§ **What you will do**
Down to the final line, reproduce the entries that follow exactly.
-------- Dataset records --------
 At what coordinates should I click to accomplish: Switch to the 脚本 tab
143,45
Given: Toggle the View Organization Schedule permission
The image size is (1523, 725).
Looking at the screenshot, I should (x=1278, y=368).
--------
§ **Exercise solution**
 At what coordinates should I click to accomplish: Switch to the 脚本 tab
143,45
Given: Toggle the View Organization Schedule permission
The image size is (1523, 725).
Looking at the screenshot, I should (x=1278, y=368).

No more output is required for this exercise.